Die berühmteste Schwedin Wiens repräsentiert auf den ersten Blick nicht das, woran man bei Schweden denkt: reservierte Menschen in Bullerbü Natur­idylle, die Wert auf schlichtes Design legen. Denice Bourbon ist zwar groß und blond, macht sich aber schon von Weitem durch Stöckelschuhklackern, eine Parfümwolke und ein brüllendes Lachen bemerkbar. Kurz darauf fällt sie einem um den Hals und ruft „Omg! Hi! I love you! I love your little shirt!“

Wo Denice aufkreuzt, entsteht die Atmosphäre einer exaltierten Party, in die sie alle Anwesenden herzlich integriert wie ein knallender Champagnerkorken als Mensch. Sie ist ein glamouröses Original des Wiener Nachtlebens und bringt Euphorie in diese chronisch schlecht gelaunte Stadt.

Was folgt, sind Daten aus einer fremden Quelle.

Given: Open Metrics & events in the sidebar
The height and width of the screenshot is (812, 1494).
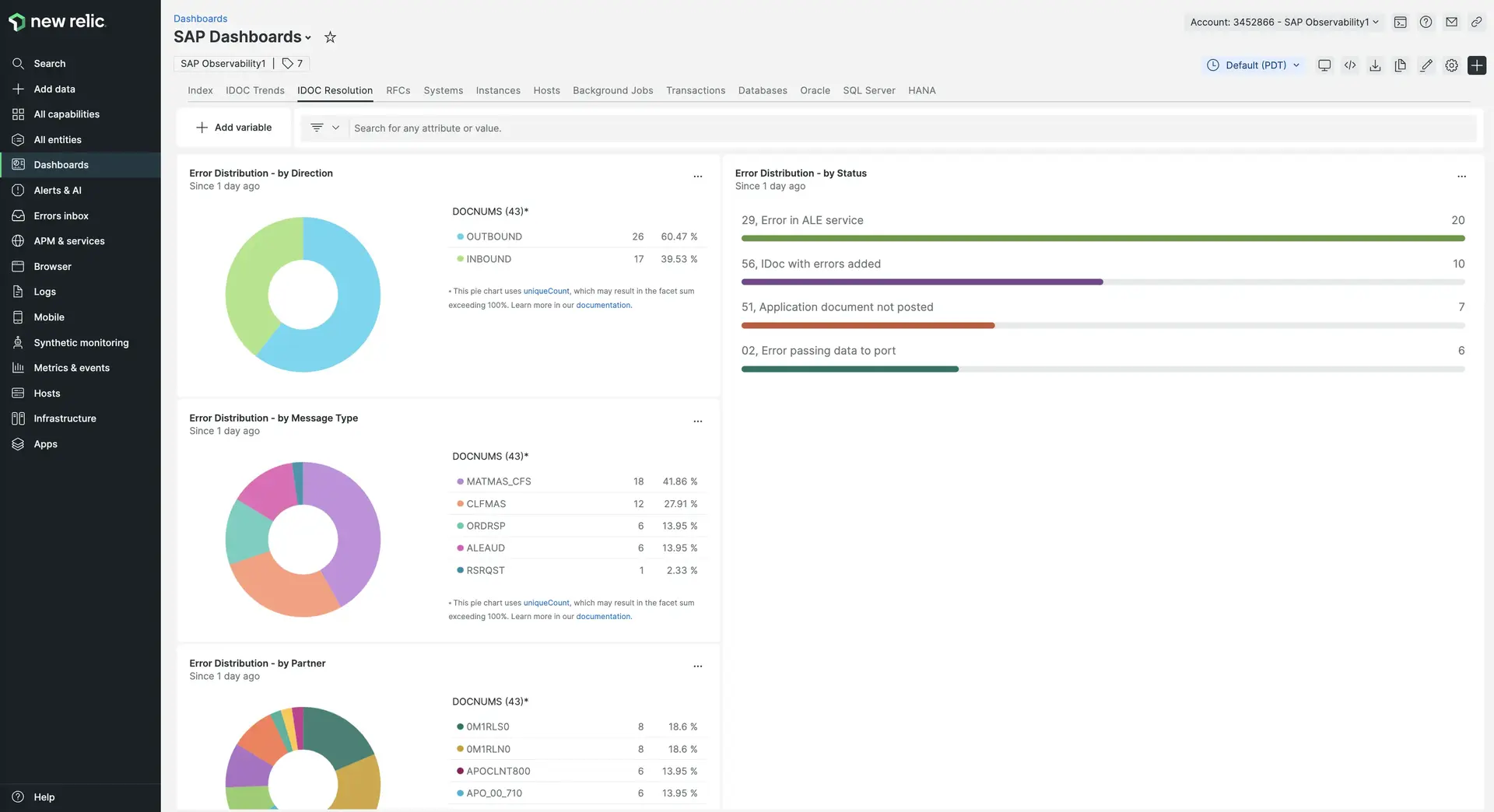Looking at the screenshot, I should pos(71,367).

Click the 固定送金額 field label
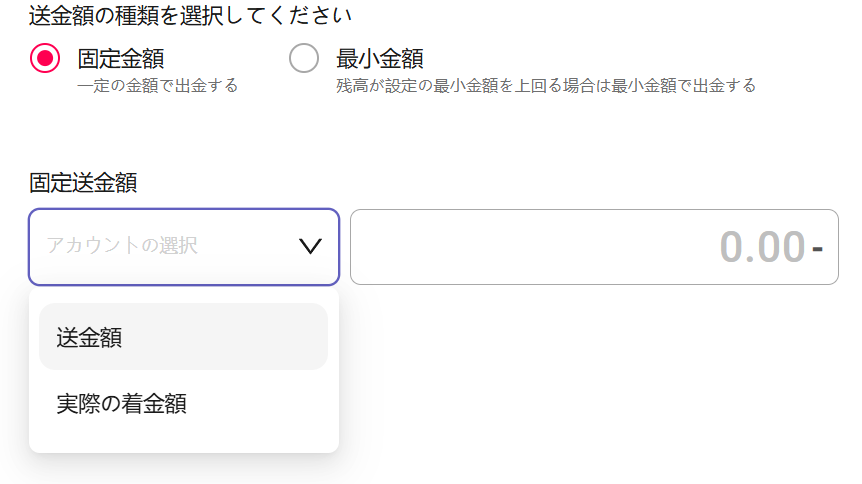83,183
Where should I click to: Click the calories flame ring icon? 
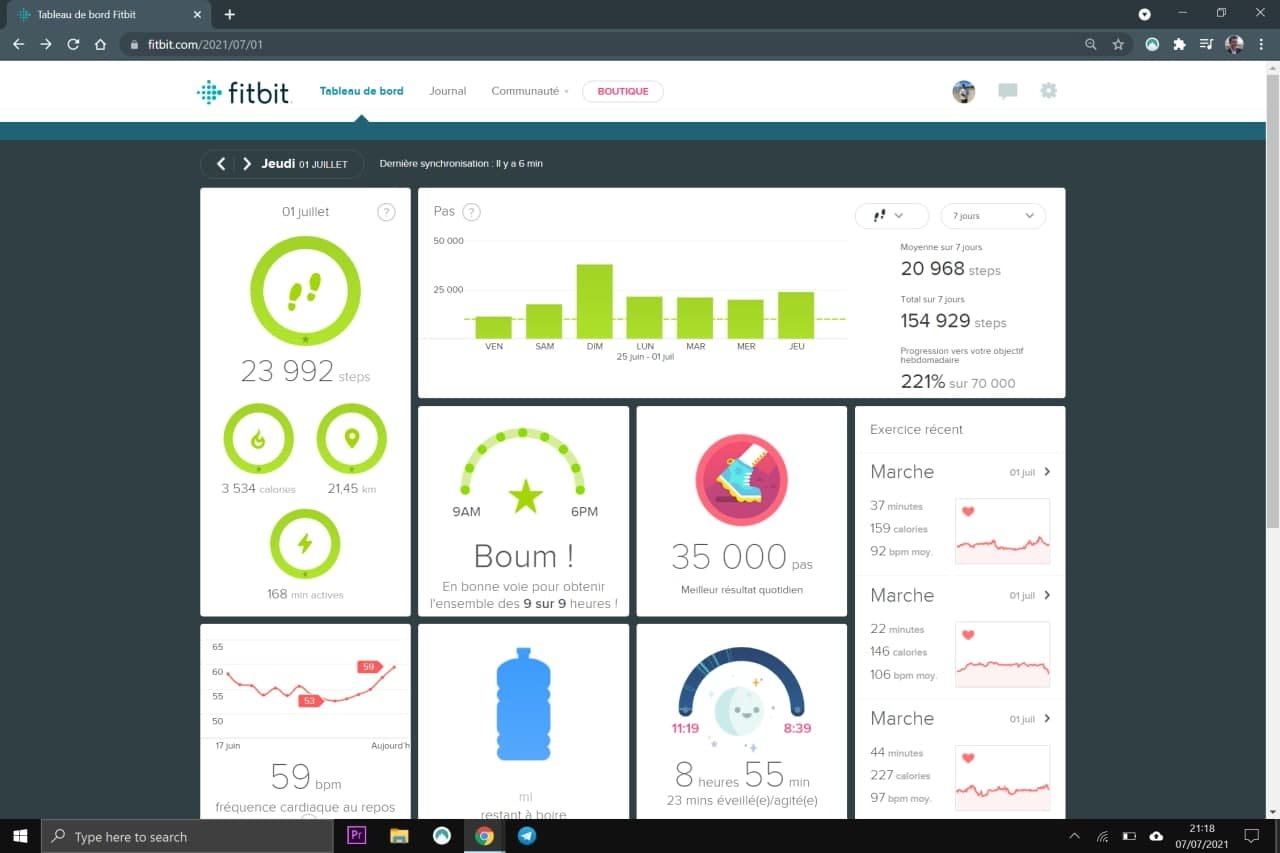tap(258, 438)
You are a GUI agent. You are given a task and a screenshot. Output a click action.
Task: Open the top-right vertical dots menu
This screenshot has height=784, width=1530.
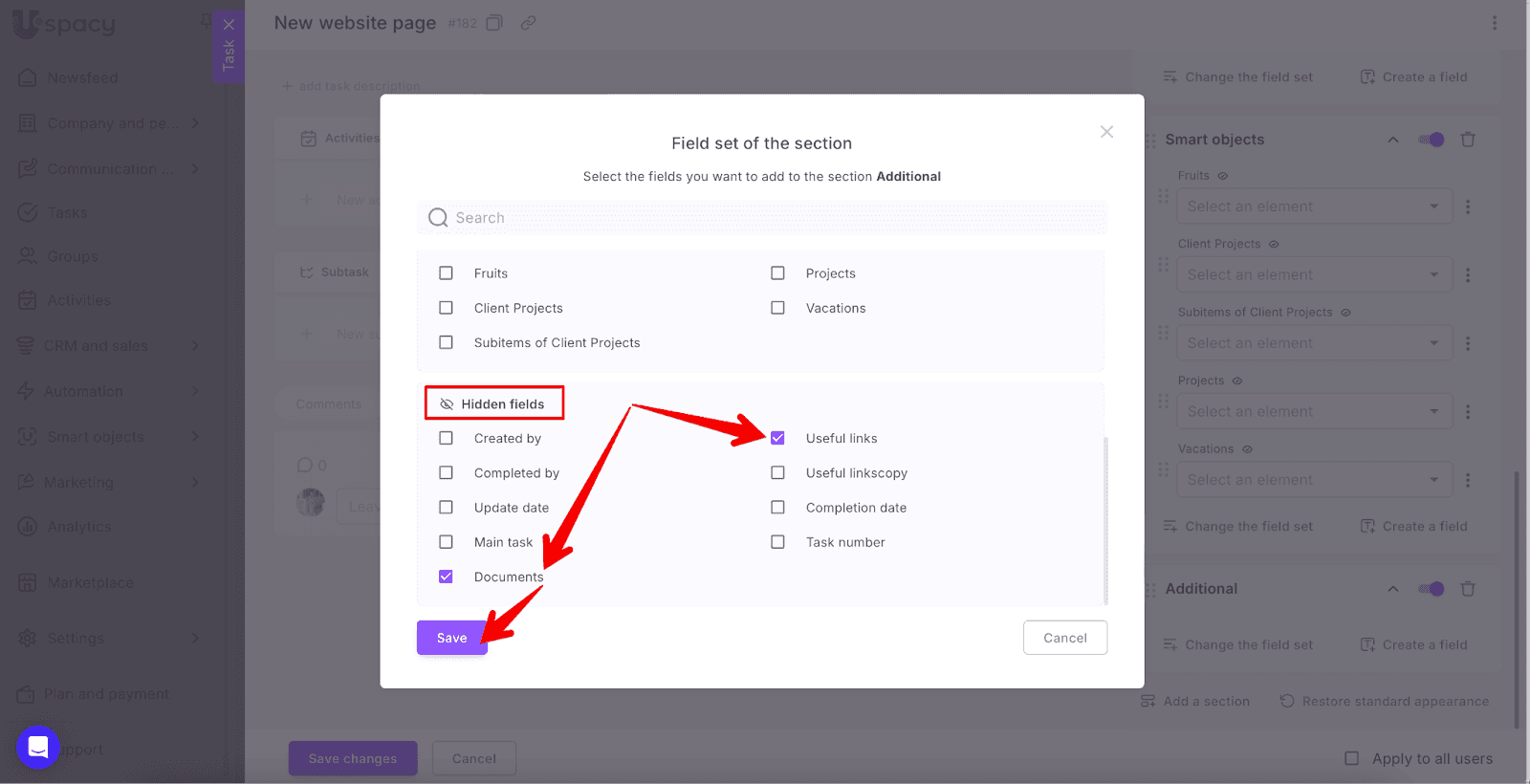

Und sie ist lesbisch. „Lesbisch! Ich bin eine lesbische Lesbe!“, ruft sie immer wieder in ihren Shows, das sei ihr sehr wichtig zu betonen. Wenn wir hin und wieder gemeinsame Auftritte haben (als „Legends of Entertainment“ mit Christiane Rösinger) würde man im Backstage eher Christiane und mich als die sich im Glitzerkleid Lippenstift auftragende Denice für Lesben halten. Ich bin noch damit aufgewachsen, dass man als linke Heterofrau bloß nicht zu feminin erscheint, auf Nagellack, Make-up und High Heels keinen Wert legt und habe erst von den Queers gelernt, dass feminine Performance nicht weniger feministisch ist. Heute ist es nicht mehr ungewöhnlich, sich auch in linken Clubs aufzutakeln, die Subkultur ist queerer geworden.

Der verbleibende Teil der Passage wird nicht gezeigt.